Ohio Humanities Council Grant for Teacher Institute

With Laura Joseph, Assistant Director of the Center for African Studies, I have been awarded a Ohio Humanities Council Grant ($15,000) for the development, digital documentation & dissemination of K-12 Teachers Institute on Somali history, language, & culture. The Center of African Studies has also granted us $8000 from their UISFL (Undergraduate International Studies and Foreign Language) grant from the US Department of Education. The institute will be held in June 2009, hosted by the Somali Women & Children’s Alliance and facilitated by EHE’s Office of Outreach and Engagement.

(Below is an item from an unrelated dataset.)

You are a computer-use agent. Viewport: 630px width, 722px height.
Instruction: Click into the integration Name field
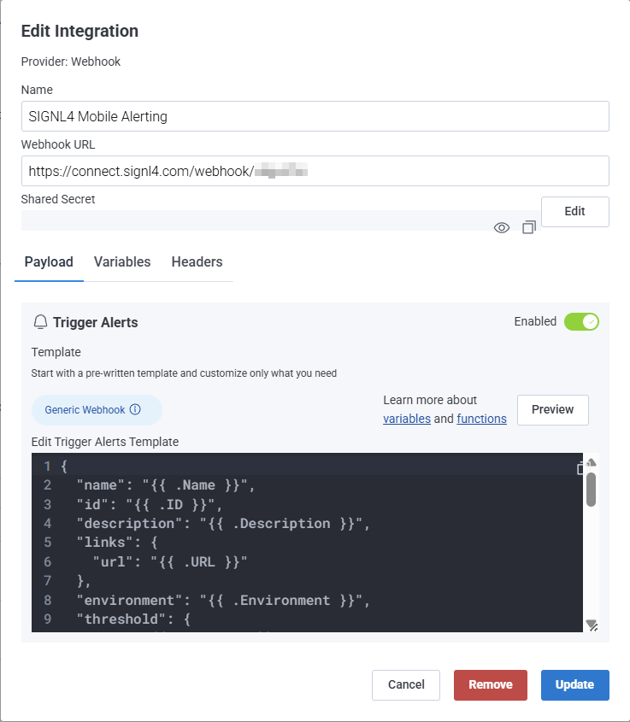315,117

New Article in Text & Talk

An article of mine, Body, text, and talk in Maroua Fulbe Qur’anic schooling, has appeared in Text & Talk. It is part of a special issue, The spirit of reading: practices of reading sacred texts, edited by Laura Sterponi, UC Berkeley. In this article, I present a language socialization approach to the study of Qur’anic schooling. Integrating insights from holistic study of the community and the institution, analysis of video recordings of Qur’anic school interaction, and video playback and interviews with community members, I describe the apprenticeship of Fulbe children into Qur’anic orality and literacy as a gradual transfer of responsibility for rendering the sacred text. I conclude by discussing how the language socialization perspective and attention to multiple modalities increase our understanding of Qur’anic schooling as an activity setting in which Muslim subjectivities come into being.